Would an openly gay football player be accepted? What if he came out first, at training camp?
I guess we shouldn’t do hypotheticals…
But once in the league and under contract, I think he would be tolerated. Not that he wouldn’t get everything from outright hate talk, right up in your face in the line of scrimmage, but heavy-handed humour, the remark from a friend that slips out by accident, the endless questions based on ignorance…we live and die by our words.
And the words for homosexuality are words of condemnation. This is ingrained from an early age. In a sense we’re lucky: we can still hide. Black men couldn’t hide, Jews couldn’t hide, but we can hide. It is all too easy.
The top three issues for gays at this point in time are not so much about marriage rights, not so much about the right to adopt, or whether gays should be in the military.
The real issue is what we think of ourselves. Do we buy into the terms of condemnation? Do we see ourselves that way, or have we truly escaped the graffiti we read as children on a wall in some urine-smelling alley downtown or on the pavement in a local park.
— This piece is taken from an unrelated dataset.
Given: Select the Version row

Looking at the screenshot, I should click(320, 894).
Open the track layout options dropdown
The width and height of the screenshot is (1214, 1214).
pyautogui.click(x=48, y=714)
Our unconscious attitudes are instilled in us from a very early age. My dad didn’t know when I was eight or ten that I would turn out to be gay. Would he have altered any of his remarks if he did know? All our dads had something to say on the subject, none of it particularly enlightened or enlightening, because they were old school. They had no other words and so no other thoughts but what had been instilled into them.
They had all the same words too.
The word we need to focus on right now is ‘acceptance.’ That’s it, just acceptance. Not for them so much as for ourselves.
Before we can change the world we must first change the way we look at it. Those answers will come from within.